The lazy and superfluous "and/or"

I’m editing a series of documents whose authors seem to be addicted to the abominable “and/or.” In all of these cases, it is adequately replaced either by “and” or by “or.”

And for those who are confused, both “and” and “or,” depending on the context, often encompass the meaning of “and/or.” Your readers aren’t stupid, people!

I use it all the time. You can’t stop me. :stuck_out_tongue:

This thread sucks and/or blows.

I try to use it only when it’s appropriate and/or when it’s funny.

What the hell did I call this. “Plant’s Principle”? If you admit to disliking something, you will be beaten to death with it. For example, if I were dumb enough to admit that I detest being call “Plant” the next seventy five posters will call me that.

Oh, Hell.

What kind of plant are you? Like, a pitcher plant, or a waterwheel plant, a Venus Flytrap, a sundew, or what? I think your lack of specificity and/or unwillingness to adapt to new conditions and/or stimuli may undermine the attempt to get other posters to address and/or refer to you by your full name.


I am a grower and collector of CPs. A hobbyist.

So, you’re a grower and/or collector and/or hobbyist. Good to know.

I disagree.

To me “and/or” implies that the preference is both but either will suffice. It’s a compound condition.

That’s how I use it.

Huh. And here I was thinking he was carnivorous and/or a plant. Go figure.

ducks and/or runs

I don’t think that it’s lazy and/or superfluous. “And” by itself indicates that both of the things referenced are present. “Or” by itself indicates that one or the other is present, but not both (talking about the linguistic usage of or, not the computer usage). If either one by itself or both together could possibly be present, then “and/or” is called for. The following three sentences each have a different meaning.
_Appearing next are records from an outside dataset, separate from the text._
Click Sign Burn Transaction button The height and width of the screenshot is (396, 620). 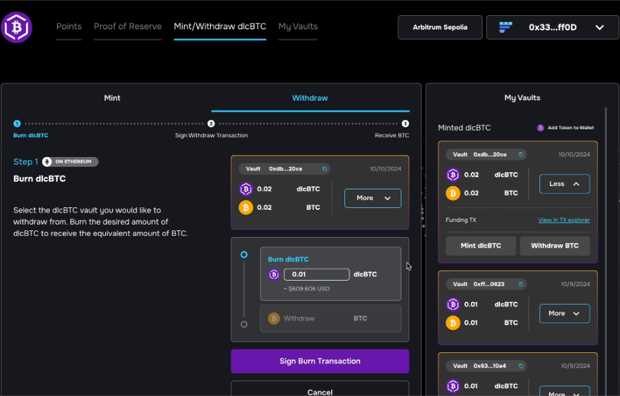[x=320, y=361]
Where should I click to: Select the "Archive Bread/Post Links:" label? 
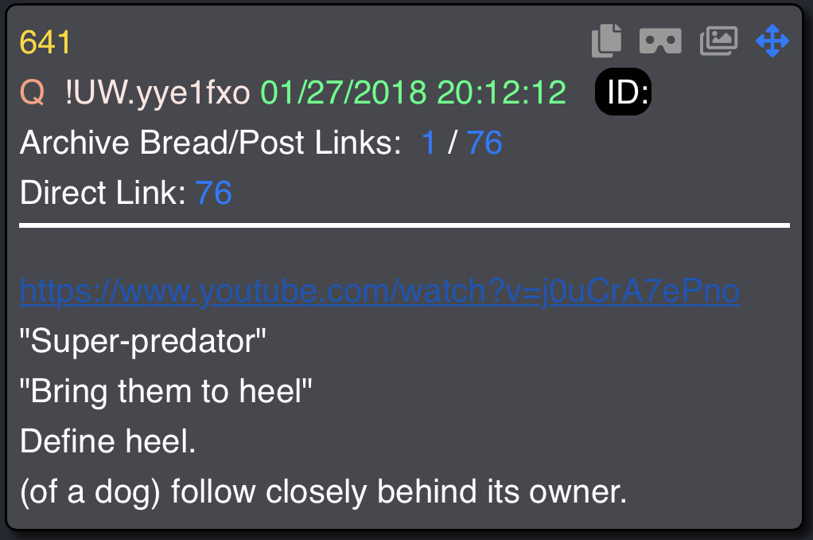(211, 143)
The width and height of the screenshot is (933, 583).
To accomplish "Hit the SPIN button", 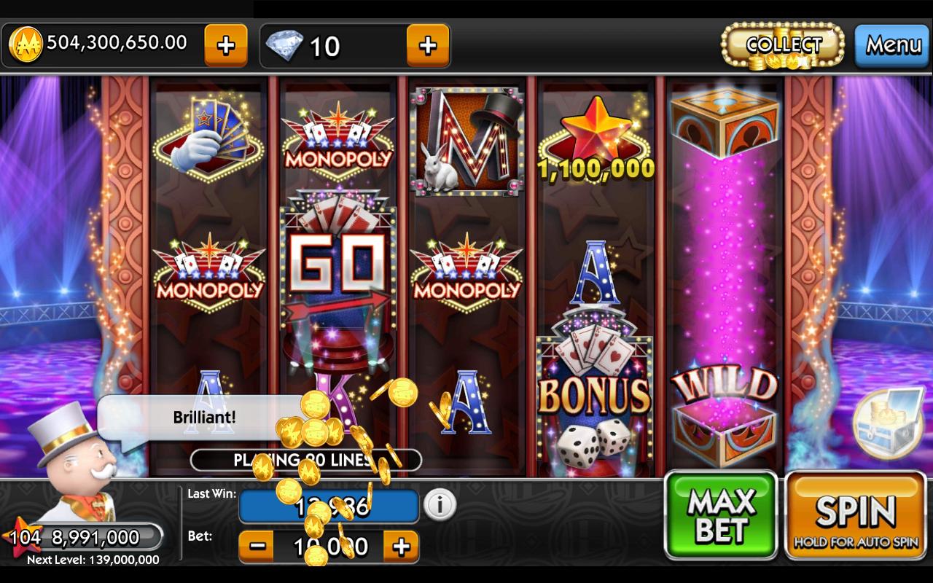I will pos(856,515).
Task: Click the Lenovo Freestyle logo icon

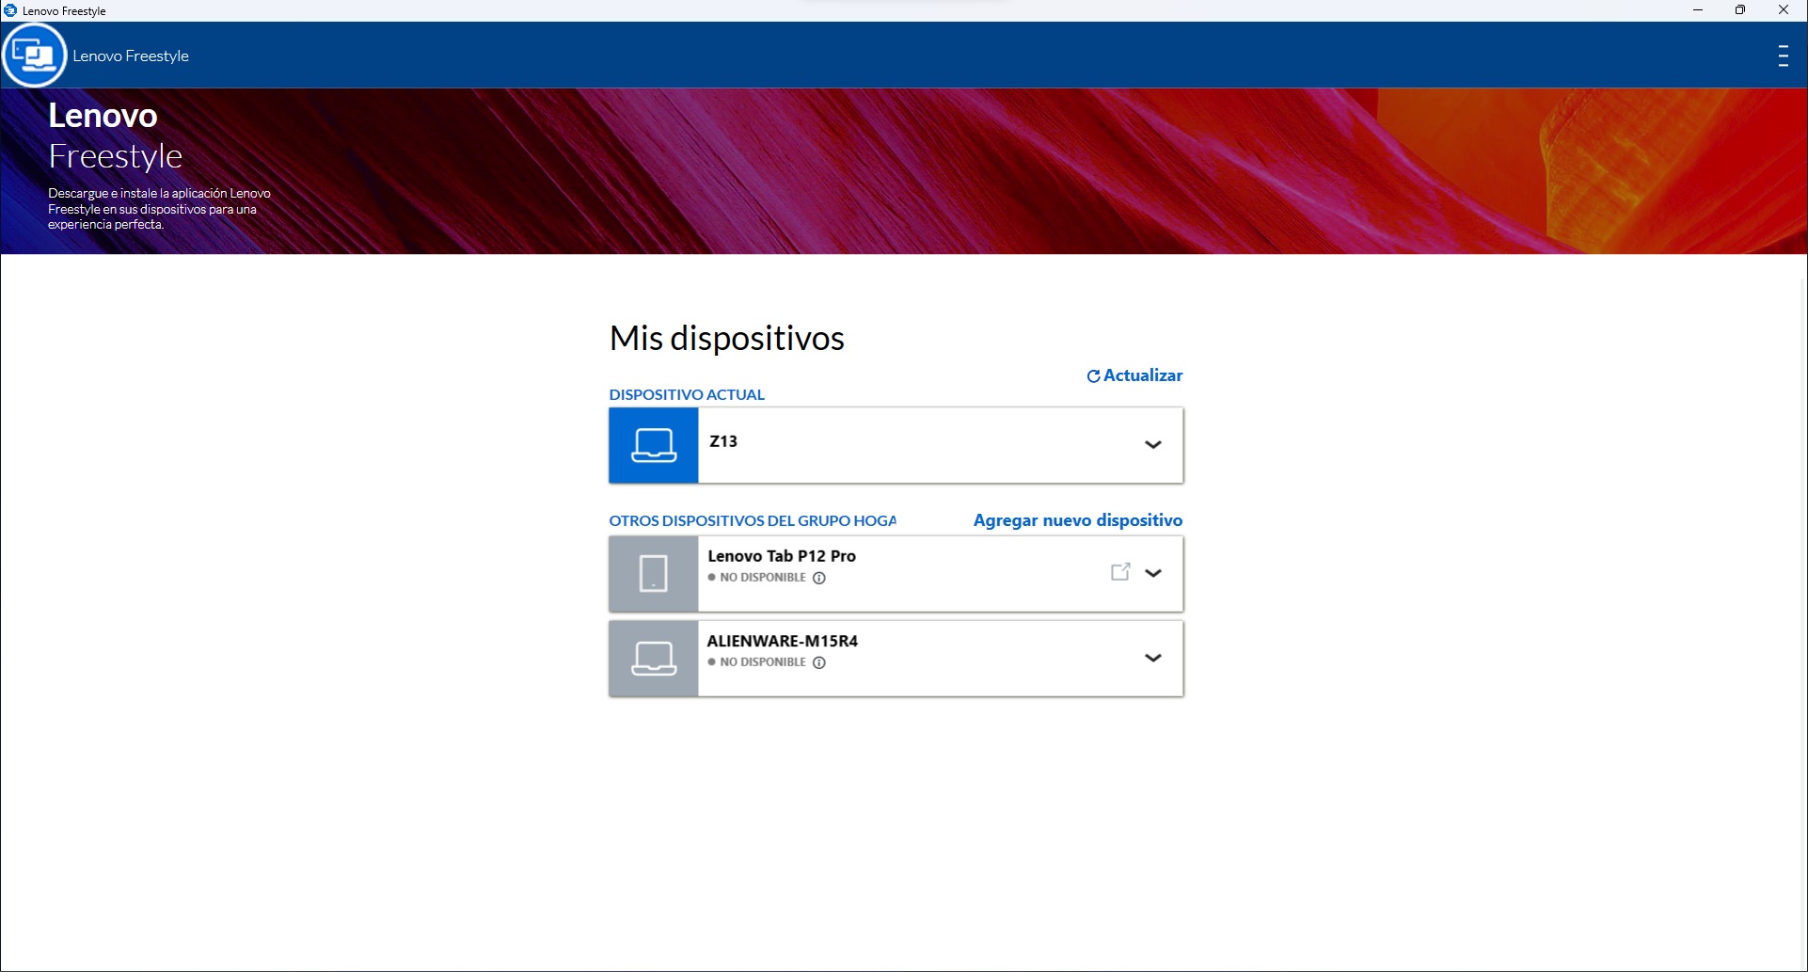Action: [35, 56]
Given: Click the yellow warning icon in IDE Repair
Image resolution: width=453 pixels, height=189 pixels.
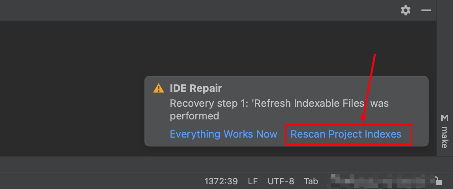Looking at the screenshot, I should 159,88.
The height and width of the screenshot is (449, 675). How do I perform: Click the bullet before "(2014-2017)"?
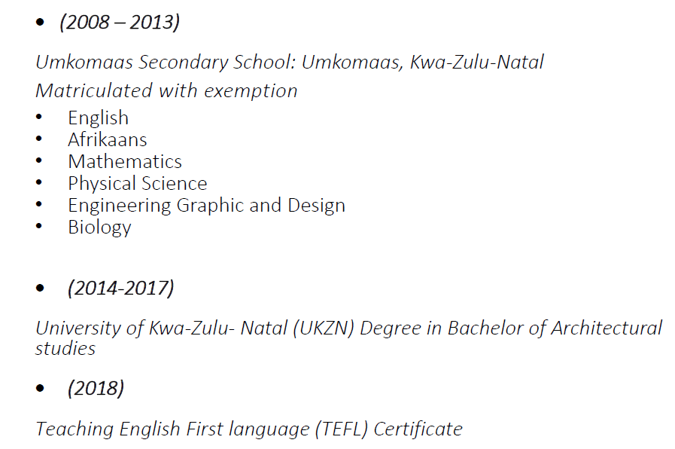pos(41,289)

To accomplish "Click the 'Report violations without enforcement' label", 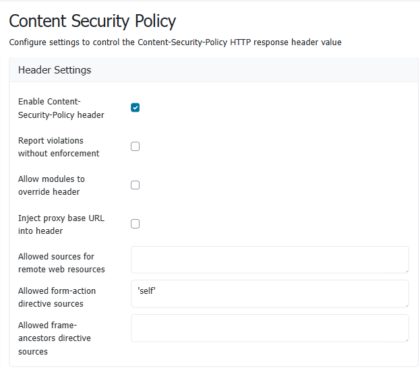I will point(59,147).
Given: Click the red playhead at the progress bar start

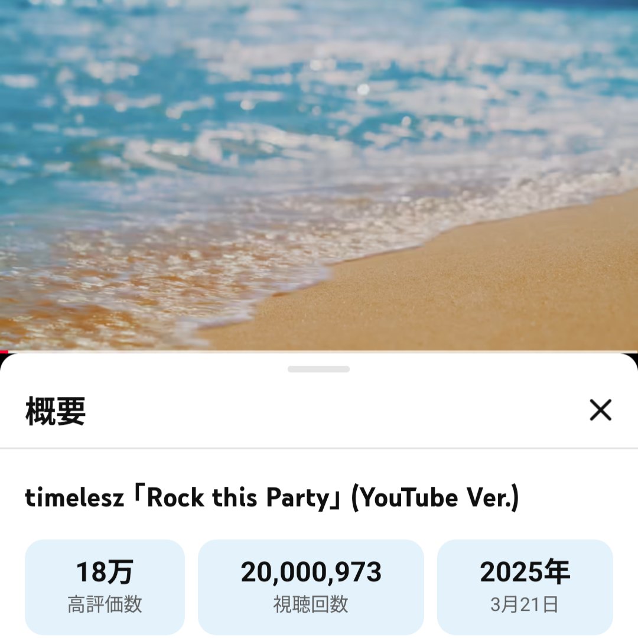Looking at the screenshot, I should click(x=4, y=351).
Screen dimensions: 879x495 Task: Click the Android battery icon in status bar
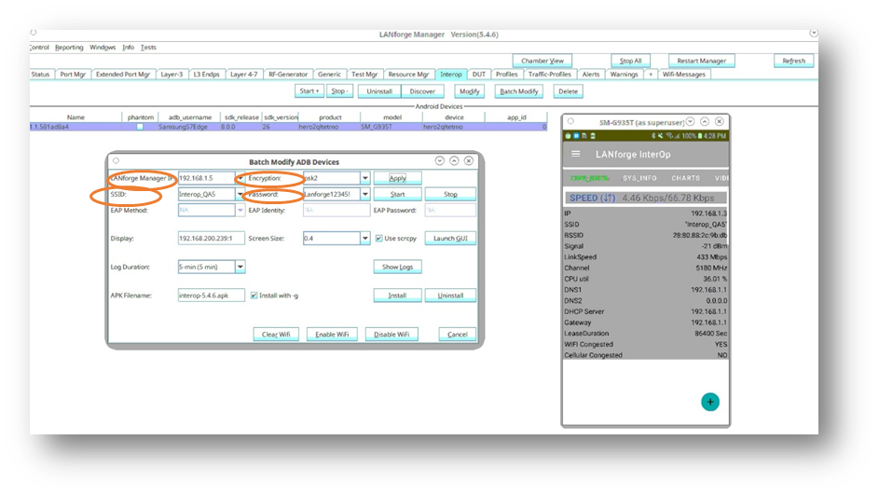(698, 136)
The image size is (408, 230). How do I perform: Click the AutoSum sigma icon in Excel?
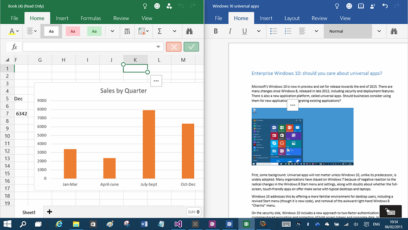tap(159, 31)
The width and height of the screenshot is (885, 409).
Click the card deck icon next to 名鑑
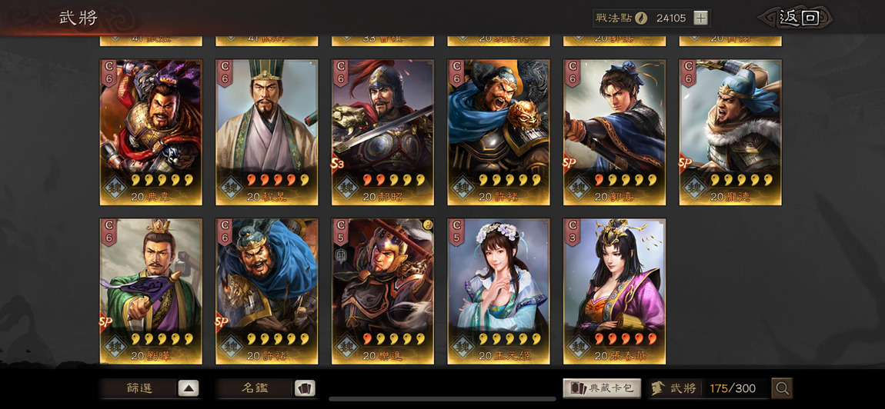(305, 388)
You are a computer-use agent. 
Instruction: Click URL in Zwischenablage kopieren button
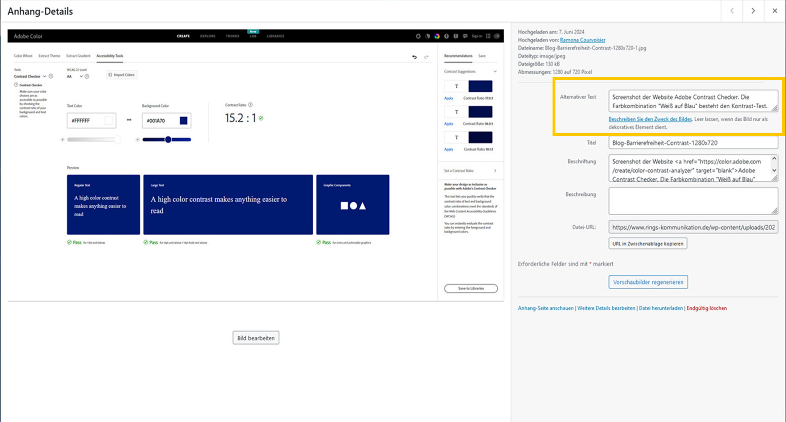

“Bruce or Joan will be at the meeting.”
“Bruce and Joan will be at the meeting.”
“Bruce and/or Joan will be at the meeting.”

Logical “or” could be used in place of every “and/or”, but the general use of “or” in English is exclusive or, choose one or the other. It’s distinguishable in spoken English, but it can be more difficult in writing.

Consider the “Would you like soup or salad” question when you order a meal that comes with a choice. You can’t just say “yes” to the question unless you want the waitress to smile (not with her eyes) at your immense cleverness, and possibly get spit in your food. The question is asked with almost a full stop after “soup” to let you know that it’s one of your two options. Now compare that to the question at a fancier place, that offers each dish separately. The question in this case, though using the same words, is more fluid, the rising tone continuing through to the end to let you know that it’s one question with several options available to you. A few restaurants have taken to asking with the former tone but charging like the latter to upsell their customers, and they should all experience the pain of fire and/or brimstone.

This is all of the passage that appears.